You can use bnpy from the terminal, or from within Python. Both options require specifying a dataset, an allocation model, an observation model (likelihood), and an algorithm. Optional keyword arguments with reasonable defaults allow control of specific model hyperparameters, algorithm parameters, etc.

Below, we show how to call bnpy to train a 8 component Gaussian mixture model on the default AsteriskK8 toy dataset (shown below). In both cases, log information is printed to stdout, and all learned model parameters are saved to disk.

Calling from the terminal/command-line

$ python -m bnpy.Run AsteriskK8 FiniteMixtureModel Gauss EM --K 8

Calling directly from Python

import bnpy
bnpy.run('AsteriskK8', 'FiniteMixtureModel', 'Gauss', 'EM', K=8)

Other examples

Train Dirichlet-process Gaussian mixture model (DP-GMM) via full-dataset variational algorithm (aka "VB" for variational Bayes).

python -m bnpy.Run AsteriskK8 DPMixtureModel Gauss VB --K 8

Train DP-GMM via memoized variational, with birth and merge moves, with data divided into 10 batches.

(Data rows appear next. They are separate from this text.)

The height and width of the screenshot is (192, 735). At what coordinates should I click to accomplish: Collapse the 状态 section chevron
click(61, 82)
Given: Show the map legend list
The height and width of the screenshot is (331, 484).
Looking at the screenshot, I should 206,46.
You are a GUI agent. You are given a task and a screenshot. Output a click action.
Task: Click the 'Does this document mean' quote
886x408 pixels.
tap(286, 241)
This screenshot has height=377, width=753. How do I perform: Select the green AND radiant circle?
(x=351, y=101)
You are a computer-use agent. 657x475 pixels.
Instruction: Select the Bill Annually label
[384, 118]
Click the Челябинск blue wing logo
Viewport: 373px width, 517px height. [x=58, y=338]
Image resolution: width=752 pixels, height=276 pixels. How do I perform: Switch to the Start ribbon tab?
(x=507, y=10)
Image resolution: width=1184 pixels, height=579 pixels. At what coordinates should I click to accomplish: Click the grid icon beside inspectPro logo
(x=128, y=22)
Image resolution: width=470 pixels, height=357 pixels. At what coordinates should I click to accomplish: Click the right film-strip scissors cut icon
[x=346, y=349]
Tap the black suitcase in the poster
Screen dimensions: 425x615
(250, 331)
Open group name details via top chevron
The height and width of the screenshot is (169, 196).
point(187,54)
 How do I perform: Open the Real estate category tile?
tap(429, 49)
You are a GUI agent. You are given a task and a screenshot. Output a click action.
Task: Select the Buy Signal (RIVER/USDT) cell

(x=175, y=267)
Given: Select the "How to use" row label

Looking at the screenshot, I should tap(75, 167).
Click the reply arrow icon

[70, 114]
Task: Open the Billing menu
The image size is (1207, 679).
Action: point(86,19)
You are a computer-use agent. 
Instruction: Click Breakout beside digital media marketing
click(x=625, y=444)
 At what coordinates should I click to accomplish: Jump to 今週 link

python -m bnpy.Run AsteriskK8 DPMixtureModel Gauss moVB --K 8 --nBatch 10 --moves birth,merge

Quick help

# print help message for required arguments
python -m bnpy.Run --help 

# print help message for specific keyword options for Gaussian mixture models
python -m bnpy.Run AsteriskK8 FiniteMixtureModel Gauss EM --kwhelp

Installation and Configuration

To use bnpy for the first time, follow the installation instructions on our project wiki.

Once installed, please visit the Configuration wiki page to learn how to configure where data is saved and loaded from on disk.

All documentation can be found on the project wiki.

Team

Primary contact

Mike Hughes
PhD candidate
Brown University, Dept. of Computer Science
Website: www.michaelchughes.com

Faculty adviser

Erik Sudderth
Assistant Professor
Brown University, Dept. of Computer Science
Website: http://cs.brown.edu/people/sudderth/

Contributors

  • Soumya Ghosh
  • Dae Il Kim
  • William Stephenson
  • Sonia Phene
  • Mert Terzihan
  • Mengrui Ni
  • Geng Ji
  • Jincheng Li

Academic References

bnpy: Reliable and scalable variational inference for Bayesian nonparametric models.

Michael C. Hughes and Erik B. Sudderth.
Probabilistic Programming Workshop 2014.
Spotlight poster.

This short workshop paper describes the vision for bnpy as a general purpose inference engine.

Memoized online variational inference for Dirichlet process mixture models.

Michael C. Hughes and Erik B. Sudderth.
In Advances in Neural Information Processing Systems (NIPS) 2013.

This conference paper introduces our new memoized variational algorithm, which is the cornerstone of allowing scalable inference that can also effectively explore model complexity.

For background reading to understand the broader context of this field, see our Resources wiki page.

Target Audience

Primarly, we intend bnpy to be a platform for researchers. By gathering many learning algorithms and popular models in one convenient, modular repository, we hope to make it easier to compare and contrast approaches. We also how that the modular organization of bnpy enables researchers to try out new modeling ideas without reinventing the wheel.